-- DATA TO EXAMINE follows --
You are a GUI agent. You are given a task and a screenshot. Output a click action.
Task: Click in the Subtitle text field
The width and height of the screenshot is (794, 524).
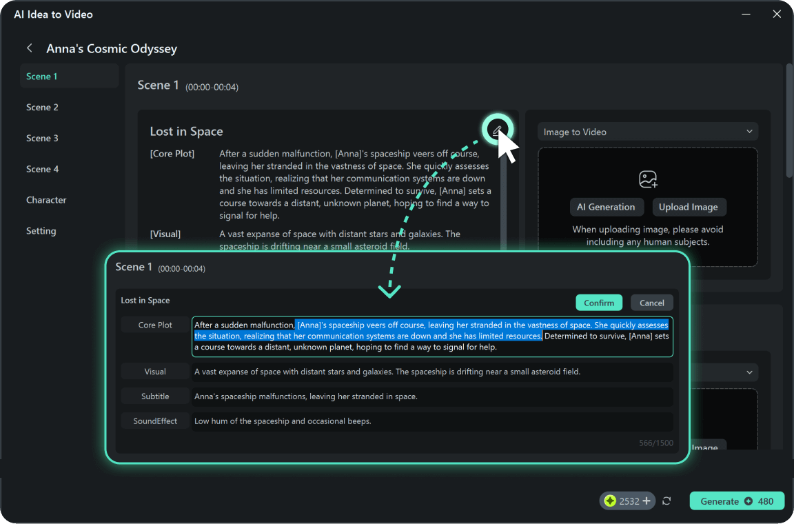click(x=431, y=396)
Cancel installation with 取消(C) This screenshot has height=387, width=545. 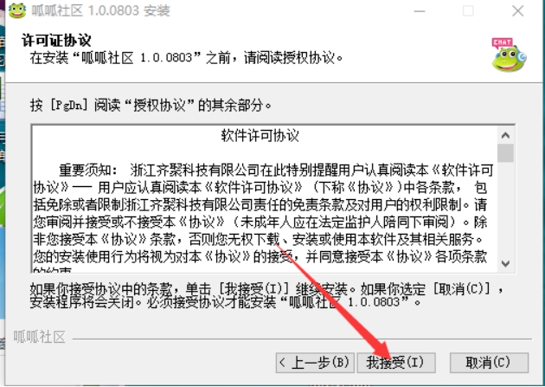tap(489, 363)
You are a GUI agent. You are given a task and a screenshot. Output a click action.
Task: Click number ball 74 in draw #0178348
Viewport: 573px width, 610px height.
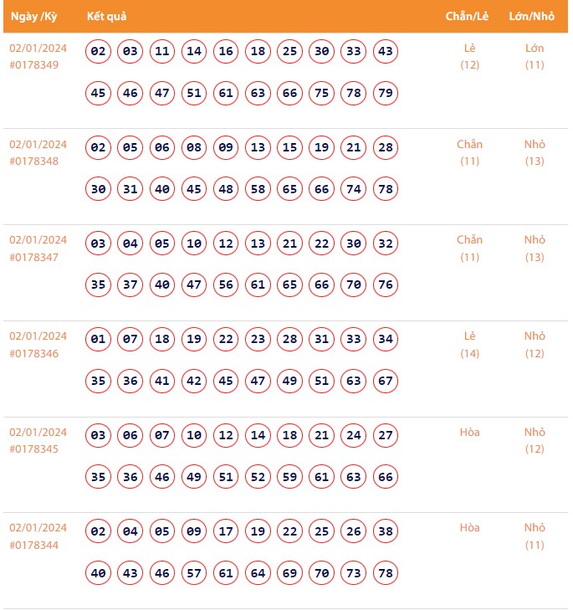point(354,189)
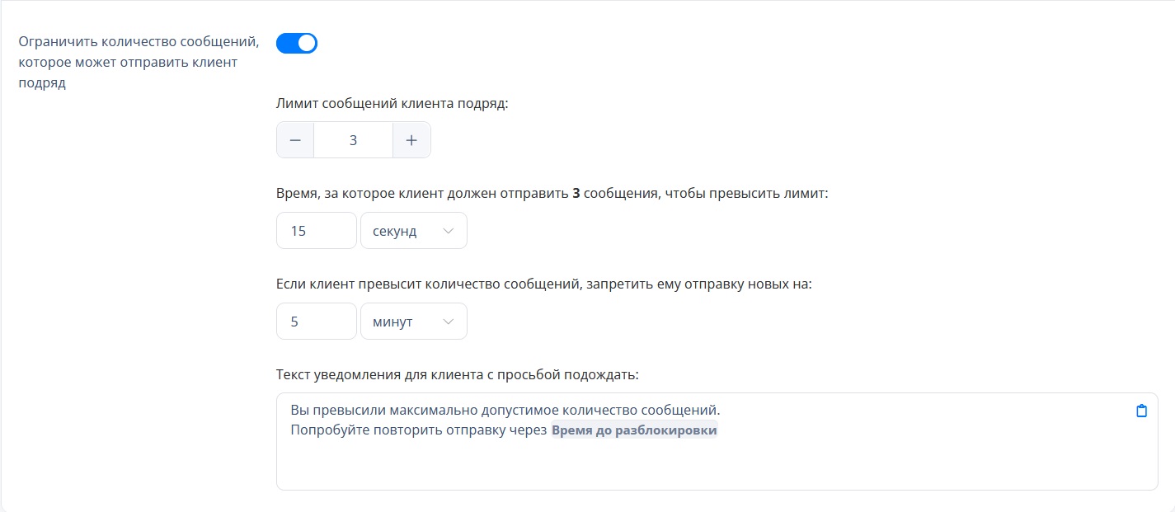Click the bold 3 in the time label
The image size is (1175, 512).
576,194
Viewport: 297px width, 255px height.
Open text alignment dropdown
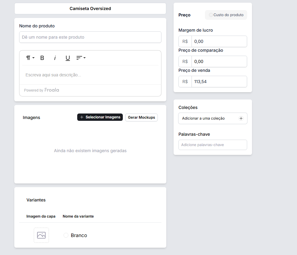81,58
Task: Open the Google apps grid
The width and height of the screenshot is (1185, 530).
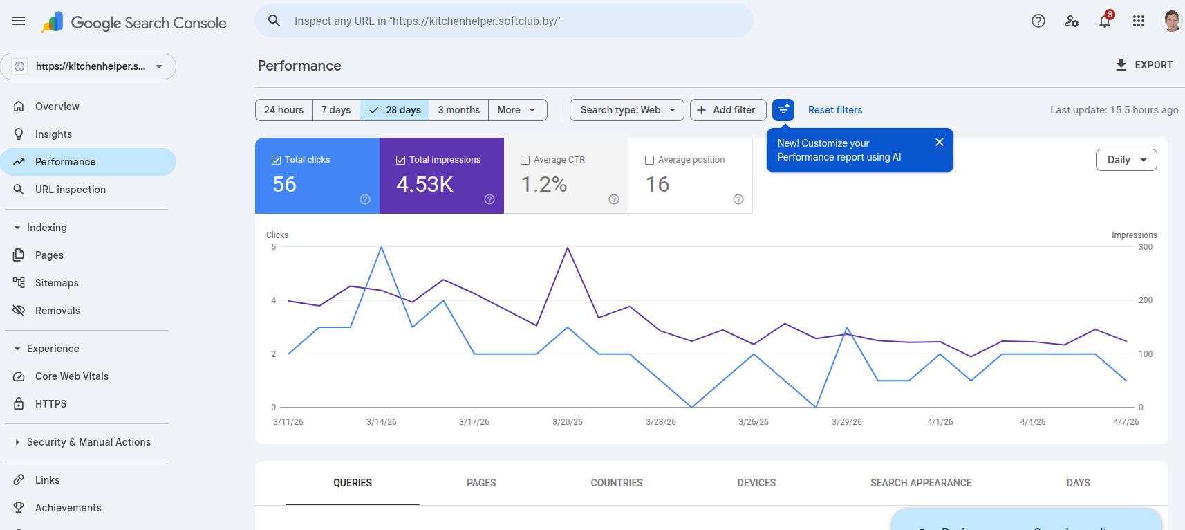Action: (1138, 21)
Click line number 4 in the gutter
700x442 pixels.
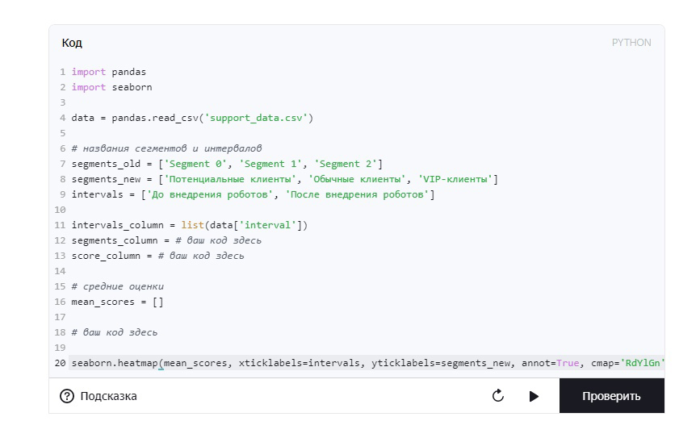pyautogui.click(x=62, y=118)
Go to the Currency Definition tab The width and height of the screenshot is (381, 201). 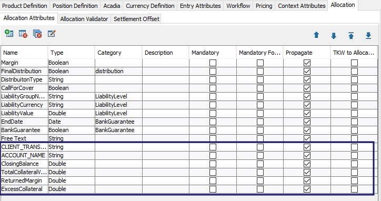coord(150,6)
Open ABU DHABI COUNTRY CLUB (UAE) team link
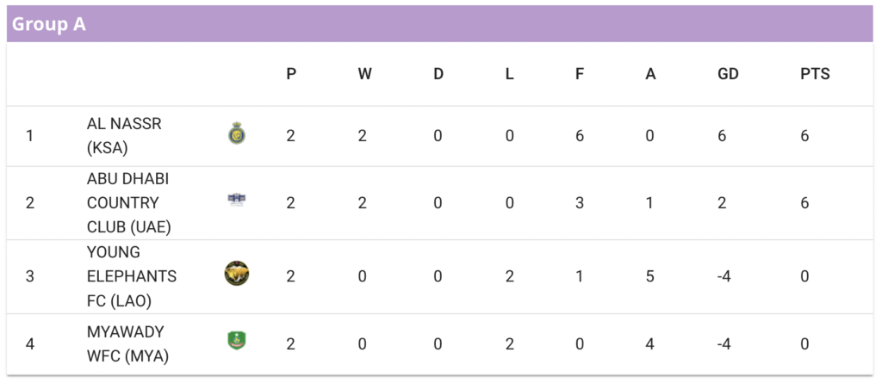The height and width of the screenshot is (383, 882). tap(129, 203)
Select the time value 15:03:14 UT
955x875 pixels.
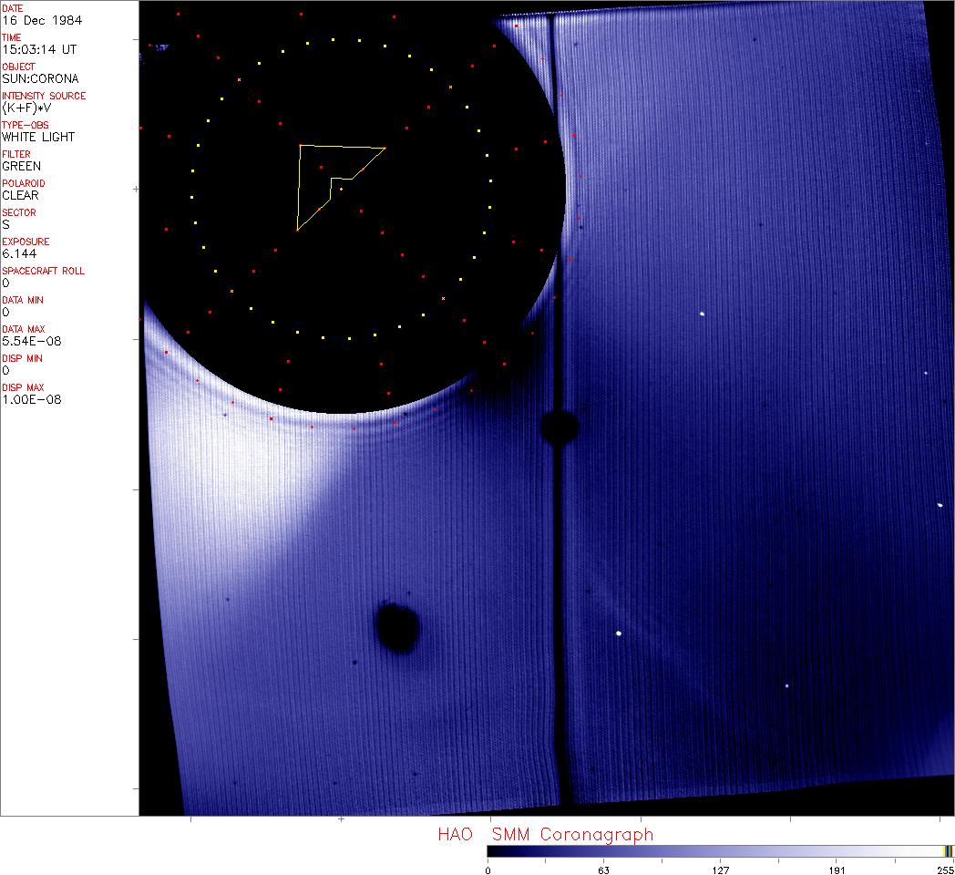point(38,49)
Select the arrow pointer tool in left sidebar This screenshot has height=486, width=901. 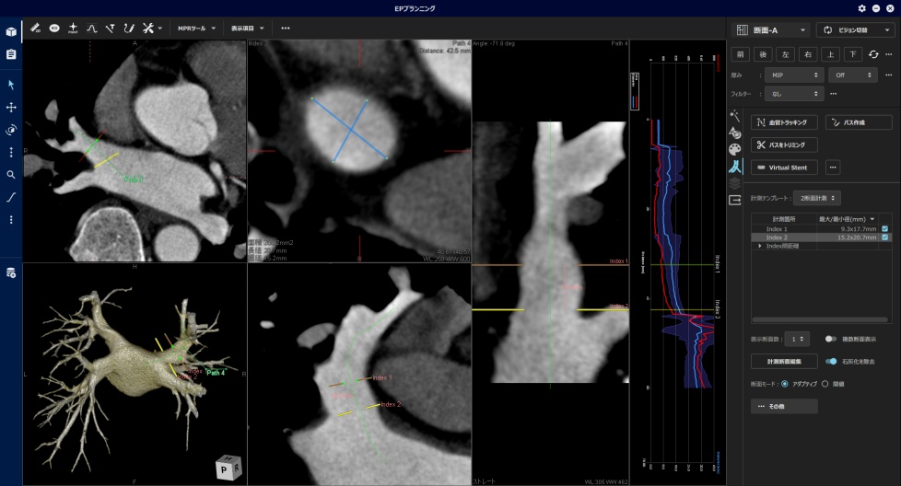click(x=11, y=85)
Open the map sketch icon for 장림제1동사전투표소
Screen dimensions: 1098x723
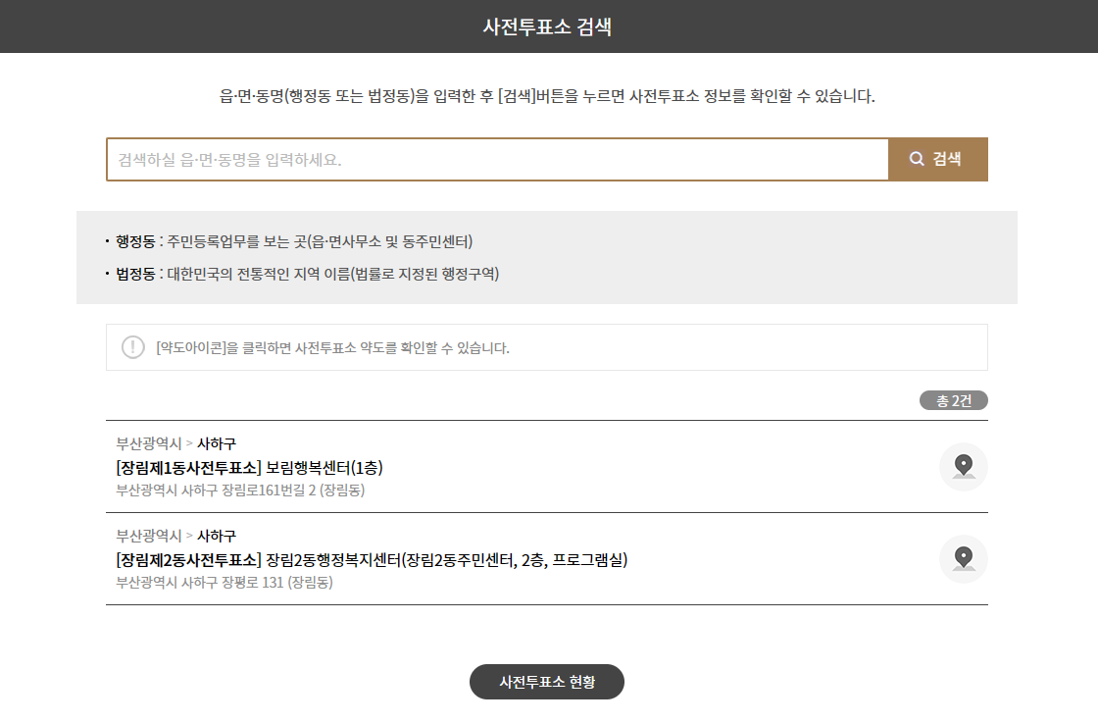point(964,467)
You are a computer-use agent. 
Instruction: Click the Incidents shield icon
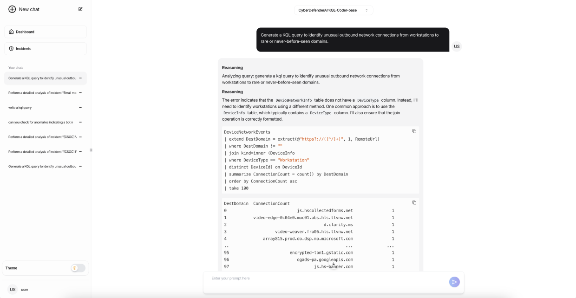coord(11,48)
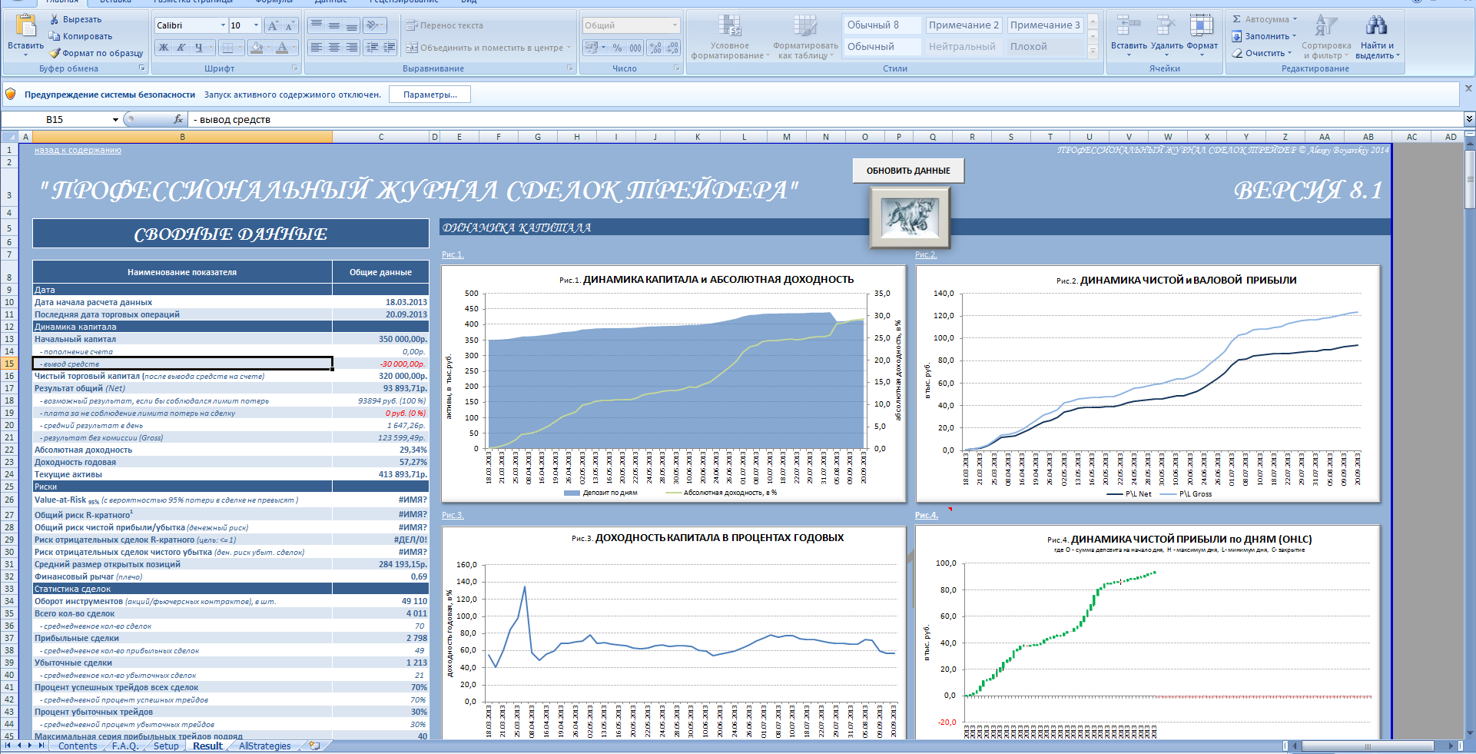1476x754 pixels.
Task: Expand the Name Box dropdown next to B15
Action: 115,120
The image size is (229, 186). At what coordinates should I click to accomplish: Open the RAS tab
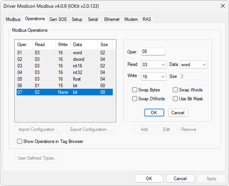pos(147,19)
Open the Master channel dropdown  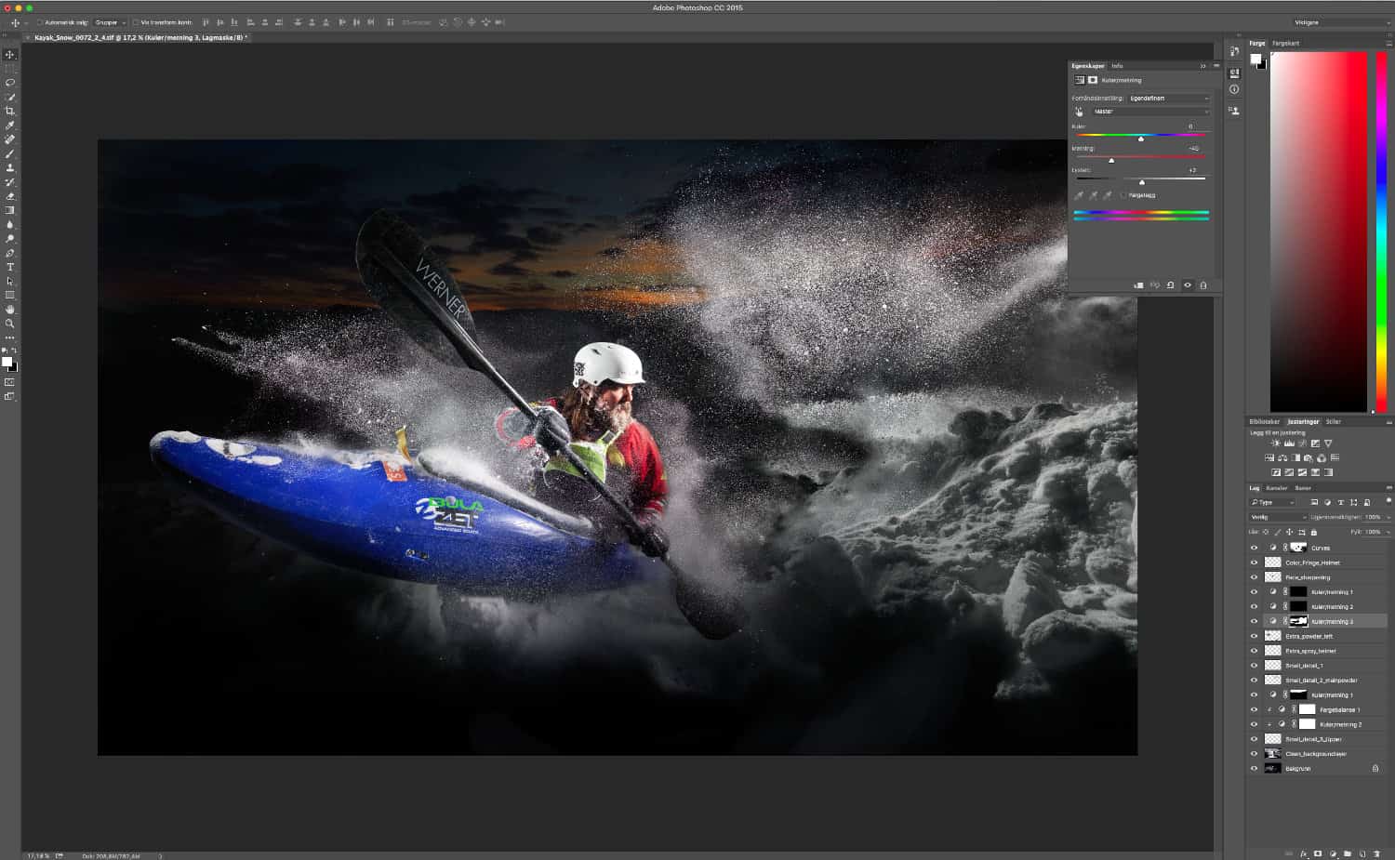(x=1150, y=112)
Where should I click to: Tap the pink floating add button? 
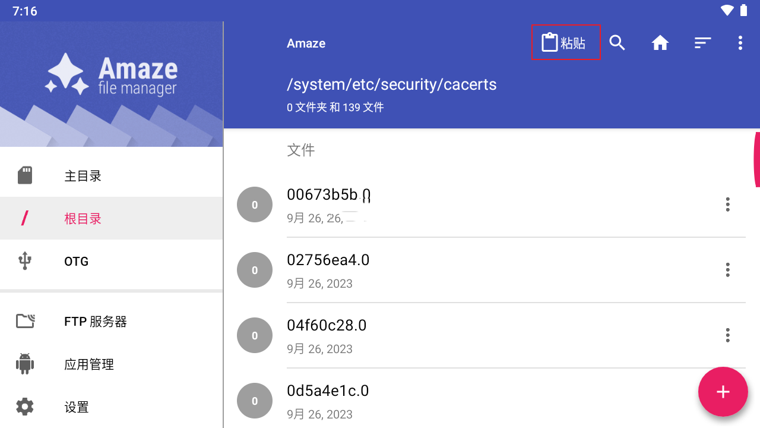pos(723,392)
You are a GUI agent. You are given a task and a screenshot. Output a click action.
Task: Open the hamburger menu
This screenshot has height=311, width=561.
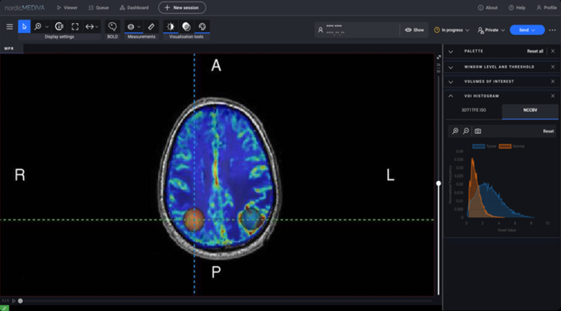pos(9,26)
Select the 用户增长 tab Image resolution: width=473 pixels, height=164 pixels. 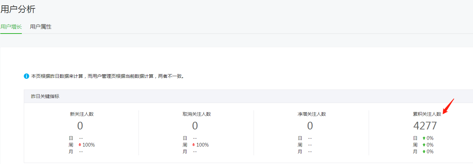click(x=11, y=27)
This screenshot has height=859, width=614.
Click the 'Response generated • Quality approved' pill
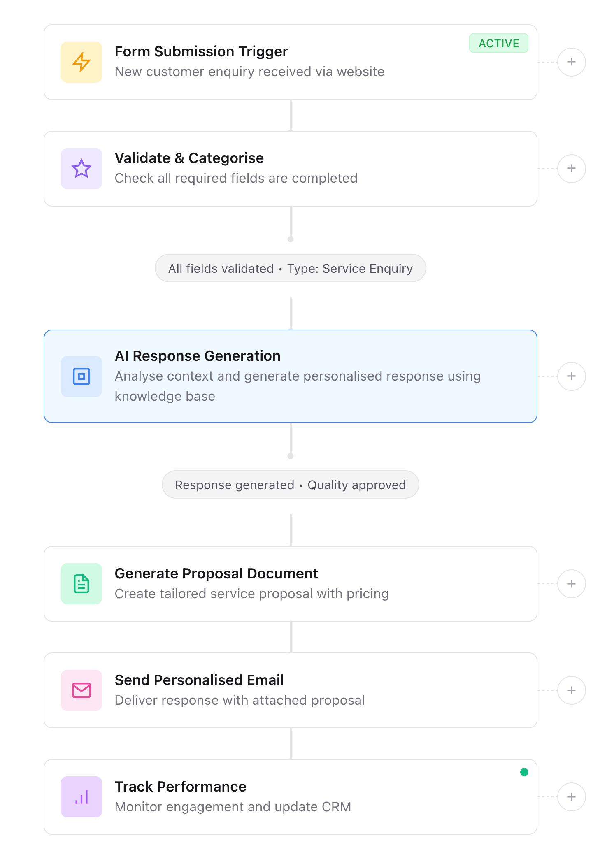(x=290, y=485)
-- DATA TO EXAMINE concluded --
Using only the data above, copy out the lines that include the word "number".

- [TASK ANSWER]:
Task: Click number ball 74 in draw #0178348
Click line number 4 in the gutter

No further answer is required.